Reports
Civil Rights Fraud Initiative
On Monday, May 19, 2025, the Federal government established the Civil Rights Fraud Initiative (CRFI). The memo, which can be linked to at the bottom of the webpage here, rests on the same logic as the February 14, 2025, Dear Colleague letter, a reading of which is on our website here, and can be summarized thusly:
- The connection between Students for Fair Admissions (SFA) Inc v. Fellows of Harvard, which overturned institutional race-based admissions practices is tenuous and still being litigated. Another way of saying this is that the current administration believes that the Supreme Court Decision on Students for Fair Admission means that institutions cannot have any attention paid to race at all and doing so violates Civil Rights. However:
- The clarifying memo and our reading of the memo regarding the Dear Colleague Letter basically walked back the claims that institutions were violating civil rights by attending to race in many parts of their institutions.
- Attend to language like ‘illegal diversity, equity, and inclusion’ or ‘illegal divisive concepts’ and review definitions of ‘divisive concepts’ in documents, to include our resource on Potential Responses to Inquiries; EOs on Race, Gender, and Citizenship; and Ending Racial Indoctrination, all of which illustrate institutions are most likely following law and interpretation of it.The CRFI, resting on SFA, rests heavily on Antisemitism and transgendered policies institutions may have, which is not covered in SFA. The logic is not only tenuous but false.

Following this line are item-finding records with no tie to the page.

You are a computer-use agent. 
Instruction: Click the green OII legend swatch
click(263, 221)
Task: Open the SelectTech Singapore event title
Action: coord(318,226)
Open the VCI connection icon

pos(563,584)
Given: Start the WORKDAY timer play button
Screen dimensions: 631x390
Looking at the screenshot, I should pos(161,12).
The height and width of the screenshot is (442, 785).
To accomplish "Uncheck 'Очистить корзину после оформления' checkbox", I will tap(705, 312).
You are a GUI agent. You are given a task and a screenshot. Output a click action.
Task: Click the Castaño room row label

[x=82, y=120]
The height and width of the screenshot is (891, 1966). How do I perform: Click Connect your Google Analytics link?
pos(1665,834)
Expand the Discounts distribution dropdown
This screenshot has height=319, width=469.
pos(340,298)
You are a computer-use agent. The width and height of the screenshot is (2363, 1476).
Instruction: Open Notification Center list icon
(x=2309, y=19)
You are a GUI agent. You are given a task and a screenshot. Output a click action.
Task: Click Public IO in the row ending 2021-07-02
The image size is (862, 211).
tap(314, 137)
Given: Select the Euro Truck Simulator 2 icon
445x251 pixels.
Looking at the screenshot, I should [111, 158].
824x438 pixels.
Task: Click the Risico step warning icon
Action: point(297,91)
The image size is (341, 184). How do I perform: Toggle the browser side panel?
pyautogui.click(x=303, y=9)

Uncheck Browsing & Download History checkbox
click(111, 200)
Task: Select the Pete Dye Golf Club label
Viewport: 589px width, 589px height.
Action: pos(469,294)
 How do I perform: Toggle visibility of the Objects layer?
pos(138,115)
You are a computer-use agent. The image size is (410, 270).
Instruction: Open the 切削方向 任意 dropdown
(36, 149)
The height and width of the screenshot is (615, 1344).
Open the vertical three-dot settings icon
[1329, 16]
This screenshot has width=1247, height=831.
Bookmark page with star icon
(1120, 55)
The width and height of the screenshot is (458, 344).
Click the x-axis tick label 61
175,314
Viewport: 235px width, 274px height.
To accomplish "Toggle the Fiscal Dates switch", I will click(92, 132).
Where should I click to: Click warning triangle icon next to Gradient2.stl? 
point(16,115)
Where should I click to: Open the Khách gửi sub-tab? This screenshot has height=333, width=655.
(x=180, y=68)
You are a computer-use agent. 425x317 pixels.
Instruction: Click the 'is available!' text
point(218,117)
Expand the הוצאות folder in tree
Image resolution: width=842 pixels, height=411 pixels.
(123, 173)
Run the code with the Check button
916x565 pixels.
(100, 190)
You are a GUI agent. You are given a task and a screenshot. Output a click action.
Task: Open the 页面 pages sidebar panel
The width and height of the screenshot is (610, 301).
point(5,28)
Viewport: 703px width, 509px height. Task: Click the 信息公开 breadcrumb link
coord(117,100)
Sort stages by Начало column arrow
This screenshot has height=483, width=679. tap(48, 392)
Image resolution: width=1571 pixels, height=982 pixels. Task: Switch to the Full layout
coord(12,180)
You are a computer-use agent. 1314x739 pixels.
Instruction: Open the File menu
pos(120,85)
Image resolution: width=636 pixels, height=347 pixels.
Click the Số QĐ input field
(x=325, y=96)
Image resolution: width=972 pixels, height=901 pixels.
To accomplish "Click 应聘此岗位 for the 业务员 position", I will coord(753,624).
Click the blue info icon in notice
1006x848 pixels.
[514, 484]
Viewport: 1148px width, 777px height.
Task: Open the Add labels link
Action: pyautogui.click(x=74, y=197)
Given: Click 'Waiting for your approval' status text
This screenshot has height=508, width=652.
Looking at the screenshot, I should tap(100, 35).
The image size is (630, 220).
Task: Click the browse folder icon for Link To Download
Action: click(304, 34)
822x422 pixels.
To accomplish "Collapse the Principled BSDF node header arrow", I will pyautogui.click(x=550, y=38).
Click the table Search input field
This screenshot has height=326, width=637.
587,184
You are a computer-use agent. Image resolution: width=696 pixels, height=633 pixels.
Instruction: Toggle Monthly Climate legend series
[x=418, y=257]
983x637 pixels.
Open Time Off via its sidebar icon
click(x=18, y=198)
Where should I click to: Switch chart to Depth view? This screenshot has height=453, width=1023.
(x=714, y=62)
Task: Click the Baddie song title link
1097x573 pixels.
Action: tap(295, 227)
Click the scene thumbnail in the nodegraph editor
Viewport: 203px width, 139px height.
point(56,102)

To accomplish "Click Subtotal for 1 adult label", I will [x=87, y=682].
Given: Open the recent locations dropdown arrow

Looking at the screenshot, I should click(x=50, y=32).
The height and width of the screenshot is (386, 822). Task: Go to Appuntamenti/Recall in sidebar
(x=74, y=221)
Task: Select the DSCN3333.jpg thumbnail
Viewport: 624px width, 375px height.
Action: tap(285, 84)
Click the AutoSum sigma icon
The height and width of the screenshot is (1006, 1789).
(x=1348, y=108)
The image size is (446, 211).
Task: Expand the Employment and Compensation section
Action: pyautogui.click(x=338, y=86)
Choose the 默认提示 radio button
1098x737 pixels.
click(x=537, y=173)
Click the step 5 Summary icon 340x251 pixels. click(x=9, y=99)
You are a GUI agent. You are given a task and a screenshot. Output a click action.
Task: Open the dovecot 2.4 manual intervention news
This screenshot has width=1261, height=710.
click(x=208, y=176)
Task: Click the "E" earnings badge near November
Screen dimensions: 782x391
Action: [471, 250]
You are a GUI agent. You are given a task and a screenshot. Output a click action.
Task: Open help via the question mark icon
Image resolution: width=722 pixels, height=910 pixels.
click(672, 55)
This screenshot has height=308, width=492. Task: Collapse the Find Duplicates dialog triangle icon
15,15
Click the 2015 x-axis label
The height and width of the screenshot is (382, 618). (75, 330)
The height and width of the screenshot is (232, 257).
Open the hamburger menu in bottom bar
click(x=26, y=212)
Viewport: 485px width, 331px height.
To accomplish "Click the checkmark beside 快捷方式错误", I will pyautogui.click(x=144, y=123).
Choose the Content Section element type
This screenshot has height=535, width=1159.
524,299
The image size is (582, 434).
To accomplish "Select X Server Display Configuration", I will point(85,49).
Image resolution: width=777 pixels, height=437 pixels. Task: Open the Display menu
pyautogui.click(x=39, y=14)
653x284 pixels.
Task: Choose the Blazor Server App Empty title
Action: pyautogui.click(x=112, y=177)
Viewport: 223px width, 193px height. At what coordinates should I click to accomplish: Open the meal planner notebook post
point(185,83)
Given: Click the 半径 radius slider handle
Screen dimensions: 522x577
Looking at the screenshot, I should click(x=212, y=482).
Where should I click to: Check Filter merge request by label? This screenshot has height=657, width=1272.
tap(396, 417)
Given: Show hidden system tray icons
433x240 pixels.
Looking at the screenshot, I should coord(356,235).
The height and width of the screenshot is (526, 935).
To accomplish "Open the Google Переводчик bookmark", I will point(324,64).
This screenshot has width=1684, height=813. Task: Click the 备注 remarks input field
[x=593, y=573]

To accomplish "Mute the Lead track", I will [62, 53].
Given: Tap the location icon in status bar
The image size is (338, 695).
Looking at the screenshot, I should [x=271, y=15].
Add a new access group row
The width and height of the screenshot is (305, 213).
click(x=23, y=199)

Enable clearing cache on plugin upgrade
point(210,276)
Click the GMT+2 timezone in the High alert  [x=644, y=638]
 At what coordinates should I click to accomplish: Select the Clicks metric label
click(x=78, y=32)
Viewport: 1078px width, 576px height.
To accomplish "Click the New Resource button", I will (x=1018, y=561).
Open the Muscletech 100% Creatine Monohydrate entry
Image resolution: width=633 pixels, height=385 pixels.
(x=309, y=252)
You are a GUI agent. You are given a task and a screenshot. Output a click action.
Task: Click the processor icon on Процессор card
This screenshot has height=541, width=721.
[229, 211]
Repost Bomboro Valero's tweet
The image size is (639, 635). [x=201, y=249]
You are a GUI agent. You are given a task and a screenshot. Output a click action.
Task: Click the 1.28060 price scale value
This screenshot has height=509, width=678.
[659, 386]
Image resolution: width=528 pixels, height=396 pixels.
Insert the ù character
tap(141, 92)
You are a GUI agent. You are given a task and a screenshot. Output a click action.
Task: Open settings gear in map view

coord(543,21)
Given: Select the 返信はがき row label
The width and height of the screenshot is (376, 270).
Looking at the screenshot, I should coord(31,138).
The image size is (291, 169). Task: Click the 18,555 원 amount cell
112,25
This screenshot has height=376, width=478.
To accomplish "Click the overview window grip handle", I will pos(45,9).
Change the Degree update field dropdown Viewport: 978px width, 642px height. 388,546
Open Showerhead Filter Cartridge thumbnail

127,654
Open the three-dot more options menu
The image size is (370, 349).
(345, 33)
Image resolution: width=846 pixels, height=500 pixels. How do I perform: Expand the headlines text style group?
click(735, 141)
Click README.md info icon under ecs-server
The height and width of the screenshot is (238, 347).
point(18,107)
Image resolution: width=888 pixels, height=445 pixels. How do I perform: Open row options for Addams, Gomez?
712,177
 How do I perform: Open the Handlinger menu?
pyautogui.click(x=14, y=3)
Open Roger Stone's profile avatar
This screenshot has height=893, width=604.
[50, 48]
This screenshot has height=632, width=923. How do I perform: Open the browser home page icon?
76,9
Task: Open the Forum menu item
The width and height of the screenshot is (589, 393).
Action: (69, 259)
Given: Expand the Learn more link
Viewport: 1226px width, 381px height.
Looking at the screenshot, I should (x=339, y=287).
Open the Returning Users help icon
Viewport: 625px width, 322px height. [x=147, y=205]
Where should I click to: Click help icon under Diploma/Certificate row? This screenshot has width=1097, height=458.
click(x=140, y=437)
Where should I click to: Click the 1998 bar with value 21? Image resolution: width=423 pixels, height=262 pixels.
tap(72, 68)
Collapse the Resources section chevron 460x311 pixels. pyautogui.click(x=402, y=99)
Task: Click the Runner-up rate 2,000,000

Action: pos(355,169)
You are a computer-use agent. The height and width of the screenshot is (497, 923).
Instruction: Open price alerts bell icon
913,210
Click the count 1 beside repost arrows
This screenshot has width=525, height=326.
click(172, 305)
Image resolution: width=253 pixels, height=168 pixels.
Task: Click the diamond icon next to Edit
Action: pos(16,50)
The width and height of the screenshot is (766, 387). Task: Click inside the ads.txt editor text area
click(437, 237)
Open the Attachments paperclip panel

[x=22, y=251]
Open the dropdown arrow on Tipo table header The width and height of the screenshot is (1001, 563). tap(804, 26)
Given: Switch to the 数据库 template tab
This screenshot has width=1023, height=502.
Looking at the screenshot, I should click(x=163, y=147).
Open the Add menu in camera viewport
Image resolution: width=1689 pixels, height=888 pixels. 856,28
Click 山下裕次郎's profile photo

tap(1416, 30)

- The CRFI memo is operating in the vein of most other previous correspondence, making claims that institutions are doing something antithetical to Civil Rights and so need to be investigated. Some guidance:
- If your institution was not violating Civil Rights prior to January 2025, you most likely are not now. Of course, review areas where improvement is necessary. Your institution most likely has processes and procedures like Title IX and complaint processes, to include evaluations of faculty and staff that would or do catch problematic approaches to identity.
- Remember that you cannot control the behavior of all people on your campus and consider which policies need to be created versus what harm such policies being created can do, not only to your culture, but also increasing your liability.